_INSTRUCTIONS FOR THE TASK_:
Rewrite the data from its beginning through the line containing "table-row-value: 18,6 is", substituting "height=600" for "height=540" and leaving all else unchanged. Omit the pictures.

Saved data entries:
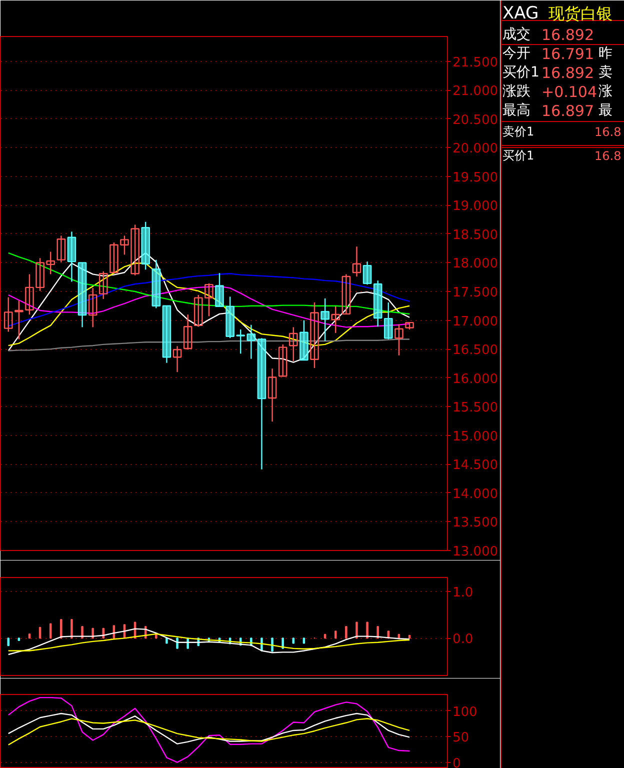  Describe the element at coordinates (475, 178) in the screenshot. I see `y-tick-label: 19.500` at that location.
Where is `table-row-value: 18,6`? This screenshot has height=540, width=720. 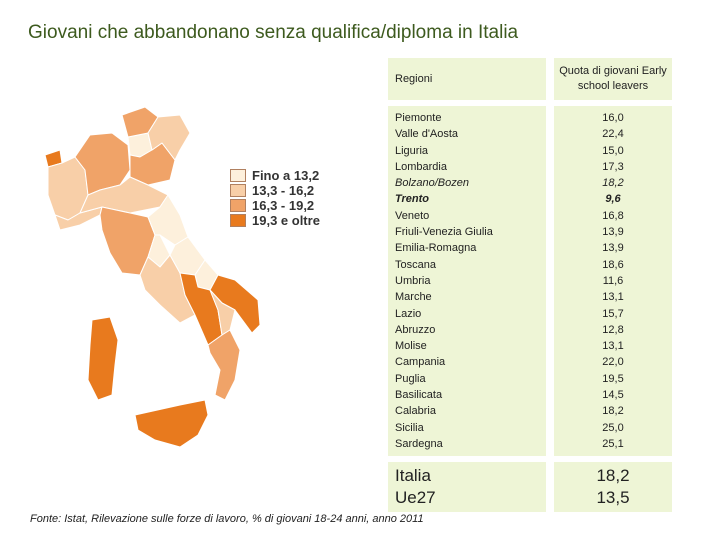
table-row-value: 18,6 is located at coordinates (613, 264).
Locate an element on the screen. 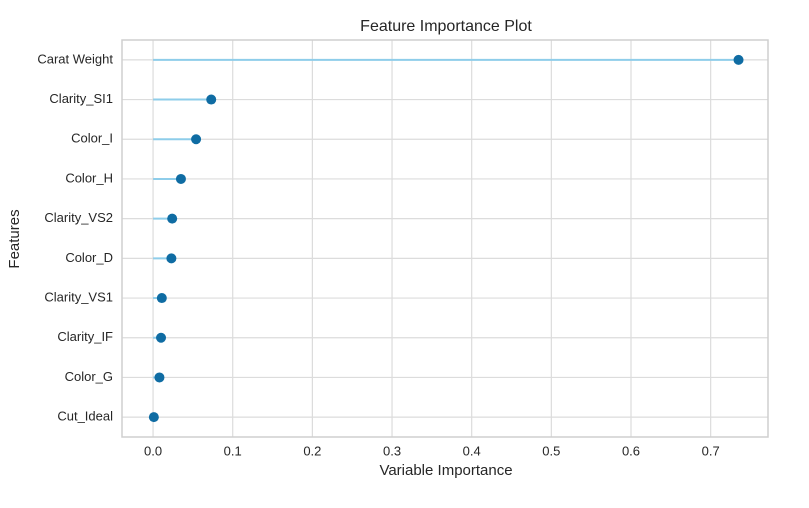 This screenshot has height=508, width=809. y-tick-label: Color_D is located at coordinates (89, 258).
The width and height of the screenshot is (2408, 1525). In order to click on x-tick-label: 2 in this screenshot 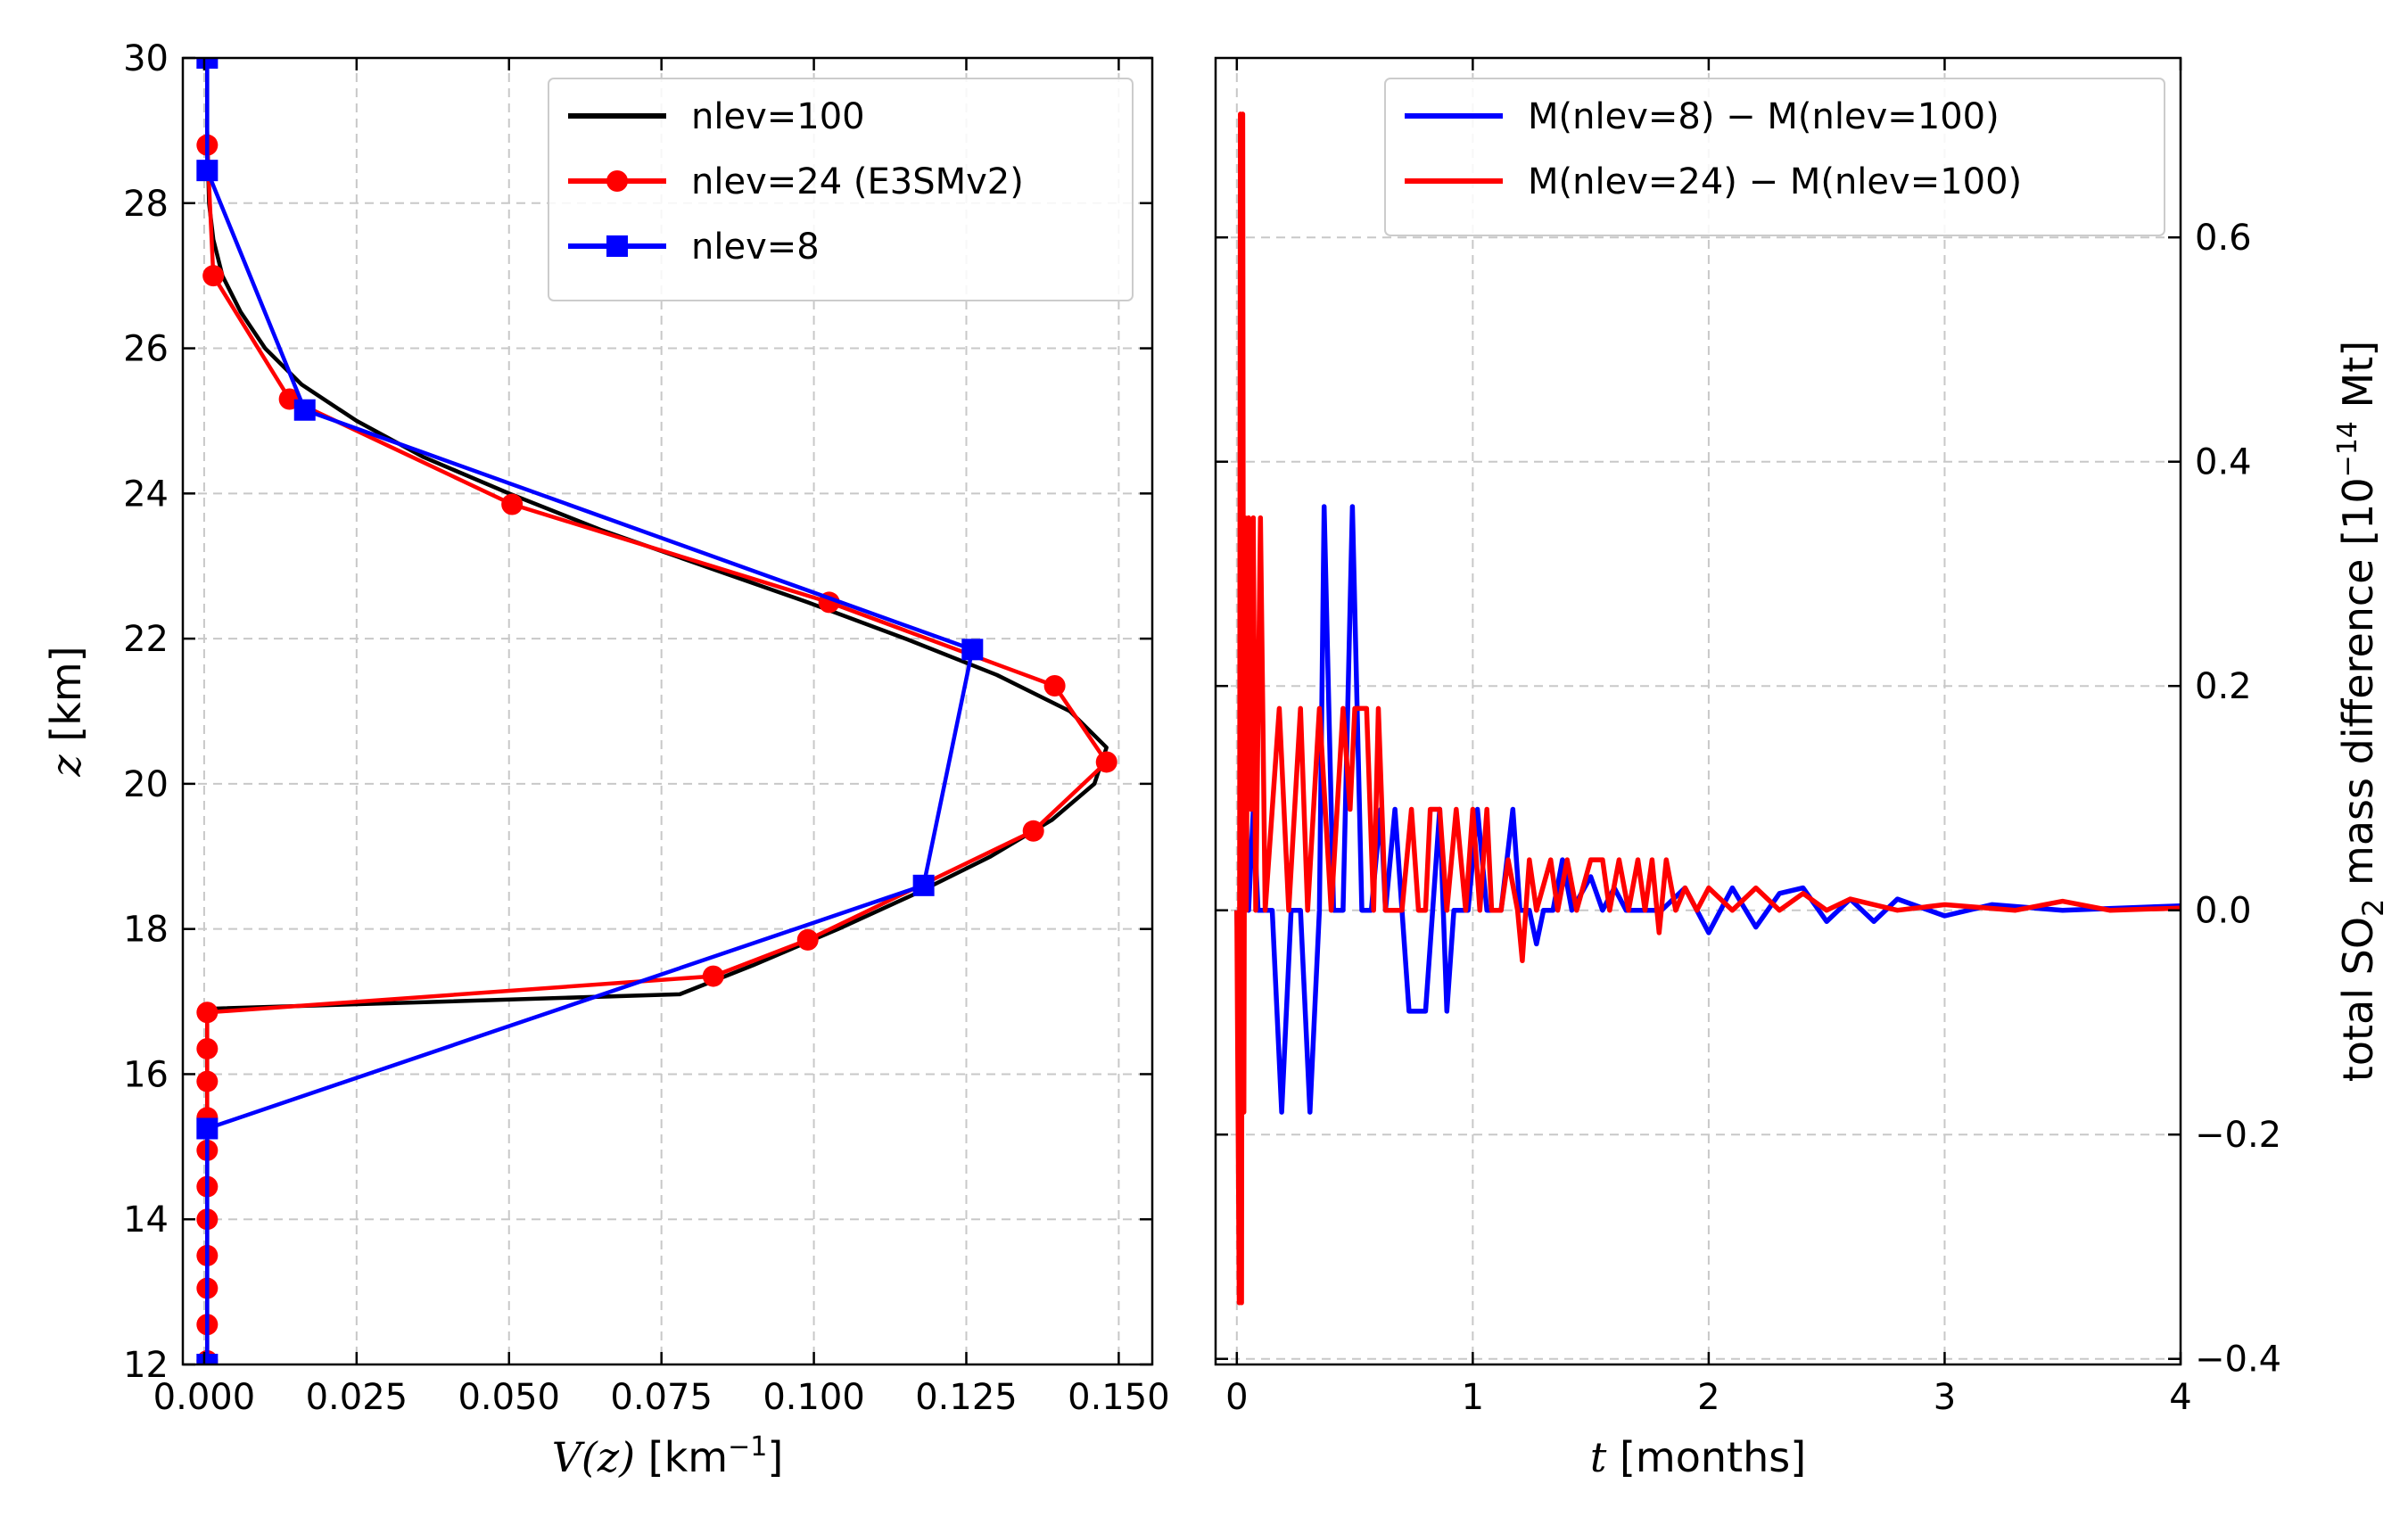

_OUTPUT FOR THIS EXERCISE_:
  Describe the element at coordinates (475, 178) in the screenshot. I see `y-tick-label: 19.500` at that location.
Where is `table-row-value: 18,6`? This screenshot has height=600, width=720. 
table-row-value: 18,6 is located at coordinates (613, 264).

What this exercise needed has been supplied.